BEGIN Provided text

Visual AIDS celebrates Artist+ Member Kia LaBeija's Artforum cover and 12 page spread in the January 2018 issue of Artforum, on newsstands now.
Kia has been an important part of the Visual AIDS community for years, providing perspective and awareness through her art, creativity, brilliance and strength.
View more of Kia'a artwork on her Visual AIDS Artist+ Member page HERE as well as her dancing in the recent Pillar Point video Dove.
Learn more from Kia about her art and process from her 2016 ARTIST TALK at Stanford University, for the course "Living Free: Embodying Healing and Creativity in the Era of Racial Justice Movements," in conversation with Visual AIDS Programs Director Alex Fialho. (Reading and artist talk begins at the 4:10 minute mark.)
View Kia in recent Visual AIDS programs AIDS, Art and Activism Today at the Museum of the City of New York and HERE THEN, HERE NOW: Women, Art, AIDS and Activism at the Brooklyn Museum.
Finally, view Kia's recent video commission "Goodnight, Kia" for Visual AIDS Day With(out) Art 2017 program ALTERNATE ENDINGS, RADICAL BEGINNINGS:
Goodnight, Kia by Kia LaBeija for Day With(out) Art 2017 from Visual AIDS on Vimeo.
Over the duration of the ongoing AIDS epidemic, an estimated 17 million children have lost one or both parents to an AIDS-related illness. Many of these children living with the virus themselves have ended up displaced or forced out of their homes. In Goodnight, Kia, Kia LaBeija processes a reoccurring dream of the home she shared with her mother Kwan Bennett. Bennett died of an AIDS-related illness in October of 2004, resulting in an unanticipated move that reshaped the course of her teenage daughter's life.

END Provided text
BEGIN Material provided

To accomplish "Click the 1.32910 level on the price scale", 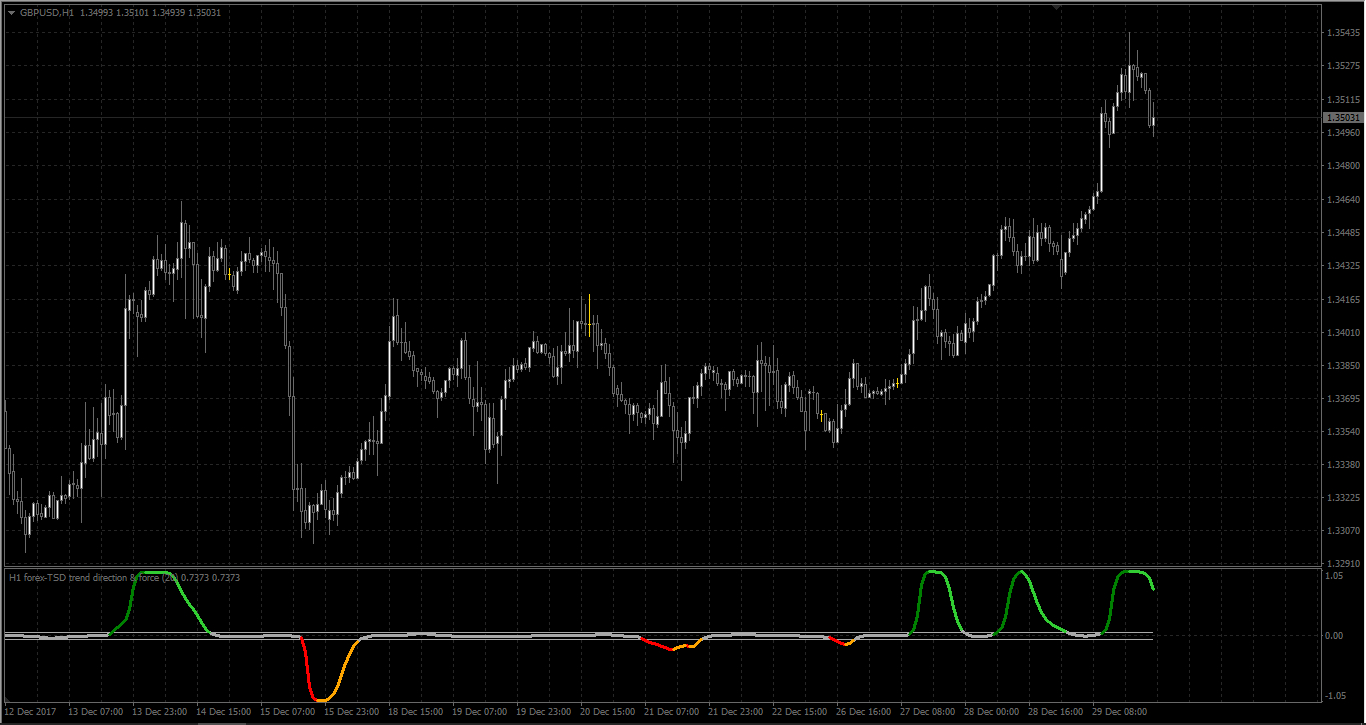I will [x=1341, y=563].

END Material provided

◆ **What to work on**:
#1 In the Visual AIDS post about Kia LaBeija, rewrite the passage that begins with "Learn more from" and ends with "4:10 minute mark.)", swapping "Stanford University" for "Columbia University".
#2 Summarize the Visual AIDS post about Kia LaBeija in two sentences.
#3 Carry the Visual AIDS post about Kia LaBeija on past its final sentence.

◆ **Responses per task**:
#1
Learn more from Kia about her art and process from her 2016 ARTIST TALK at Columbia University, for the course "Living Free: Embodying Healing and Creativity in the Era of Racial Justice Movements," in conversation with Visual AIDS Programs Director Alex Fialho. (Reading and artist talk begins at the 4:10 minute mark.)

#2 Visual AIDS celebrates Artist+ Member Kia LaBeija's cover and 12-page spread in the January 2018 issue of Artforum and points to more of her artwork, her dancing in a Pillar Point video, a 2016 artist talk at Stanford University and her appearances in recent Visual AIDS programs. It also presents her video commission "Goodnight, Kia" for Day With(out) Art 2017, in which she processes a recurring dream of the home she shared with her mother, Kwan Bennett, who died of an AIDS-related illness in October 2004.

#3
Kia LaBeija is a contemporary artist who provokes awareness, acceptance and activism for HIV/AIDS through her portraiture and performance art. Her work explores the intersections of community, politics, fine art and activism. As a visual artist she stages digital portraits as theatrical and cinematic re-imaginings of non fictional events to spark conversation, complicating the way we view her subjects and the spaces they occupy. LaBeija’s portraiture utilizes the medium of story telling, to preserve histories and make sociopolitical commentaries on current events. LaBeija was a featured artist in Art, AIDS, America, alongside Keith Haring, Annie Leibovitz, Nan Goldin and Robert Mapplethorpe and more; she was the only woman of color; the only woman living with HIV; and the only artist born with HIV included in the exhibition. A performer by nature, LaBeija is a member of the Iconic House of LaBeija and uses Voguing as performance practice and community based work. In 2014, Kia received the Bill Olander Visual AIDS Vanguard Award, VAVA presented to an individual in the creative arts living with HIV, and named in honor of the late New Museum curator and co-founder of Visual AIDS.